Selection ->
This theory builds upon one key assumption: All behavior is preceded by behavioral activation and behavioral inhibition. When stimuli are processed in the brain, either the Behavioral Activation System (BAS) or the Behavioral Inhibition System (BIS) is activated. Whereas the BAS is responsible for approach motivation, the BIS increases avoidance motivation. For example, when working in a project group, an increase in BAS (and thus approach motivation) would result in more approach behavior such as asking coworkers for help, sharing thoughts and opinions on the task, or simply working on the own, personal task. An increase on the BIS (and thus avoidance motivation) would mean that motivation to avoid aforementioned behavior increases, thereby decreasing behavioral activity. The activation of the system is dependent on processed stimuli; incentives and reward activate the BAS, while fear and anxiety related stimuli elicit activation of the BIS. Stemming from the field of personality theory, the two systems are dispositional traits among individuals. Still, activation of each system can differ across points of time, dependent on present stimuli (Gray, 1970; Gray, 1982).
In 2000, Gray and McNaughton created a revised version of the RST, including a third element:
The Fight-Flight-Freeze System (FFFS), which is related to avoidance motivation as well.
However, the focus of this paper is on a general distinction between behavioral activation and
behavioral inhibition, making the inclusion of the FFFS superfluous.
Recapping the previous section, most studies on intragroup conflict focused on rather ultimate variables (e.g. Amason & Mooney, 1999; Jehn, 1995, 1997; Van de Vliert & de Dreu, 1994), but one characteristic shared by these is an increase in behavioral activation among task conflict and a decrease among relationship conflicts. A possible explanation for this would be that task conflict increases behavioral activation whereas relationship conflict decreases it, preceding changes in other behavior. Hence, the following hypotheses are assumed:
H1: Exposure to task conflict increases activation of the Behavioral Activation System.
H2: Exposure to task conflict decreases activation of the Behavioral Inhibition System.
H3: Exposure to relationship conflict increases activation of the Behavioral Inhibition System.

Task input ->
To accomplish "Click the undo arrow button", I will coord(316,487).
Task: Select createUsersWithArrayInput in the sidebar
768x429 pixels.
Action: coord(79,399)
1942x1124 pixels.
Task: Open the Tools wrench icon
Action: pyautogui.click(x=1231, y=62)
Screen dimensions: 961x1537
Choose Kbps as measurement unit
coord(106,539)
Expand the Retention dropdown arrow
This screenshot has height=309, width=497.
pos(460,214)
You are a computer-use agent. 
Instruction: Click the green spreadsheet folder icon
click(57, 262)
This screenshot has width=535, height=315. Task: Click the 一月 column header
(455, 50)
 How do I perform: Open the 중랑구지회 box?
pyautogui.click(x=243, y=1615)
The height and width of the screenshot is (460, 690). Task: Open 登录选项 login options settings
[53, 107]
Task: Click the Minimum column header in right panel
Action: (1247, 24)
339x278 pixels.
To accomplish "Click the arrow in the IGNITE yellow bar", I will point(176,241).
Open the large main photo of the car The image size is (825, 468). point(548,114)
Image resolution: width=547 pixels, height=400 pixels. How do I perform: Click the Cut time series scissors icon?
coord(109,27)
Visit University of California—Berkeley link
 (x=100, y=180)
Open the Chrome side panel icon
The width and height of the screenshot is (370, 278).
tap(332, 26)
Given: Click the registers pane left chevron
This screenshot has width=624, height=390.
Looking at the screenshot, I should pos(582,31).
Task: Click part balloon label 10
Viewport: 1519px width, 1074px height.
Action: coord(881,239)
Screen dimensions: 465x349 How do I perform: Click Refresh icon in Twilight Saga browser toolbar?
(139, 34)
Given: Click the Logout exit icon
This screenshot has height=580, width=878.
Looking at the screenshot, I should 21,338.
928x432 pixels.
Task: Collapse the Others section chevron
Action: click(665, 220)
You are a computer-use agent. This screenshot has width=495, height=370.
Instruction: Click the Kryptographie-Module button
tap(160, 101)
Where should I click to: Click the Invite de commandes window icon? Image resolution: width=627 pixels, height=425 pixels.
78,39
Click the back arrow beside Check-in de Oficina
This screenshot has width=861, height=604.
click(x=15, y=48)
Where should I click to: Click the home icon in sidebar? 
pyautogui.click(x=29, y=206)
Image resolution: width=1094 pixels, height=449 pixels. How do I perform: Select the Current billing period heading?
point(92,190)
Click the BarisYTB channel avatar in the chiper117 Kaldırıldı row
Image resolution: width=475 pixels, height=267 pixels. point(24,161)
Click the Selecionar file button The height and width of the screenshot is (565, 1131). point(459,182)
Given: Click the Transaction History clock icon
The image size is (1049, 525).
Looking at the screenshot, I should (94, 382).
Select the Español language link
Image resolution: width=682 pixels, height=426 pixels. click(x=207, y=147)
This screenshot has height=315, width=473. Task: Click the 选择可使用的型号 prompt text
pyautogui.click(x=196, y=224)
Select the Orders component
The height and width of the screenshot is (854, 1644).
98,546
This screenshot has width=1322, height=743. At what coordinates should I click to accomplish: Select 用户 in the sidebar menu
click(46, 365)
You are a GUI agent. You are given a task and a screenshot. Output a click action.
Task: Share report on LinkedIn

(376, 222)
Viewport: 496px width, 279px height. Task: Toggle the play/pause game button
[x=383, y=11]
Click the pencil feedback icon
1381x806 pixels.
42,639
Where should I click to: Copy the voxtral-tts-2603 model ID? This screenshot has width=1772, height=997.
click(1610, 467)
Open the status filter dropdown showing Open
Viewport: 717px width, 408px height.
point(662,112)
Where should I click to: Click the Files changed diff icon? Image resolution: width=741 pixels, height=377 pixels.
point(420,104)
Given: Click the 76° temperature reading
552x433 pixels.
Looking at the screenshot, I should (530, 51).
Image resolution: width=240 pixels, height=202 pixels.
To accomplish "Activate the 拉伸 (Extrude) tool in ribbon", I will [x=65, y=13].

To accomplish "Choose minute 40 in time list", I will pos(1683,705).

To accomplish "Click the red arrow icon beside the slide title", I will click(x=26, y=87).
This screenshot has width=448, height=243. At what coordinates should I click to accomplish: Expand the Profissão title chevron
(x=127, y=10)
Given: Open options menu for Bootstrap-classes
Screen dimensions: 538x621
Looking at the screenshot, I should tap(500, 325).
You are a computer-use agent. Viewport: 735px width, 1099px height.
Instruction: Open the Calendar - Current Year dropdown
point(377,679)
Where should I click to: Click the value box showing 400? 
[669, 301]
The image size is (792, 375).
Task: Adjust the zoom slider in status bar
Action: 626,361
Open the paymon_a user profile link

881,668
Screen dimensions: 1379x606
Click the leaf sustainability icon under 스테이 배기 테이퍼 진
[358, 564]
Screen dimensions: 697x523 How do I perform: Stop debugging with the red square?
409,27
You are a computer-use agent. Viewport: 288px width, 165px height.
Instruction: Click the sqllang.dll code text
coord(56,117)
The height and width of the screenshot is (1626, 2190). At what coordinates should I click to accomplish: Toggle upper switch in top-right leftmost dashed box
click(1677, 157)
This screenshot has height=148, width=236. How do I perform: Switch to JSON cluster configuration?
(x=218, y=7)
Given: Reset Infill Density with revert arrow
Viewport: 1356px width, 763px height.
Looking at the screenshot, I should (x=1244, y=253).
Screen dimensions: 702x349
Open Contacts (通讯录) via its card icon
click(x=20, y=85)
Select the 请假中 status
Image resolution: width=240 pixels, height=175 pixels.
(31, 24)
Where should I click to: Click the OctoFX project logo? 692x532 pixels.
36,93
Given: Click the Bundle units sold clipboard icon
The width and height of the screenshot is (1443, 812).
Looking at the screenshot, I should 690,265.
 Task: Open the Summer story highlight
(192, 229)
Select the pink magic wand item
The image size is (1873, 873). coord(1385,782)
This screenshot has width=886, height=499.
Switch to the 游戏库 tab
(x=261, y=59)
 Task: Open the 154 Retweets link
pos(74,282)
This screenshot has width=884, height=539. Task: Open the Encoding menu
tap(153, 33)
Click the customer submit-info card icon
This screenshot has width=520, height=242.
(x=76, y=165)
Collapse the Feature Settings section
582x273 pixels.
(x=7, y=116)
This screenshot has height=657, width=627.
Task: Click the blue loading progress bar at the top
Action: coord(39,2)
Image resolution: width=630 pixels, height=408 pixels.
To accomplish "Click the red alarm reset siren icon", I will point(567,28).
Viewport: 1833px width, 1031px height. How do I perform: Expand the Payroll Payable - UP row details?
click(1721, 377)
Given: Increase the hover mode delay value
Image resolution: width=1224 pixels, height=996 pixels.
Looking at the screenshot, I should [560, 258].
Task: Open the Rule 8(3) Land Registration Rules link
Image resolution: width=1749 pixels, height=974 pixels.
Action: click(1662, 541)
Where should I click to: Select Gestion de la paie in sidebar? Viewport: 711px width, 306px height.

Written problem A -> Rewrite the part of the passage on behavioral activation and inhibition that begins at the words "However, the focus" and stops after "decreases activation of the Behavioral Inhibition System.", swapping "task conflict" for "team conflict" wherever it occurs.
Written problem B -> Output the entries line for line, beginning at their very first line and stopping after the line that contains "Action: pyautogui.click(x=1231, y=62)".

Full response A ->
However, the focus of this paper is on a general distinction between behavioral activation and
behavioral inhibition, making the inclusion of the FFFS superfluous.
Recapping the previous section, most studies on intragroup conflict focused on rather ultimate variables (e.g. Amason & Mooney, 1999; Jehn, 1995, 1997; Van de Vliert & de Dreu, 1994), but one characteristic shared by these is an increase in behavioral activation among team conflict and a decrease among relationship conflicts. A possible explanation for this would be that team conflict increases behavioral activation whereas relationship conflict decreases it, preceding changes in other behavior. Hence, the following hypotheses are assumed:
H1: Exposure to team conflict increases activation of the Behavioral Activation System.
H2: Exposure to team conflict decreases activation of the Behavioral Inhibition System.

Full response B ->
To accomplish "Click the undo arrow button", I will coord(316,487).
Task: Select createUsersWithArrayInput in the sidebar
768x429 pixels.
Action: coord(79,399)
1942x1124 pixels.
Task: Open the Tools wrench icon
Action: pyautogui.click(x=1231, y=62)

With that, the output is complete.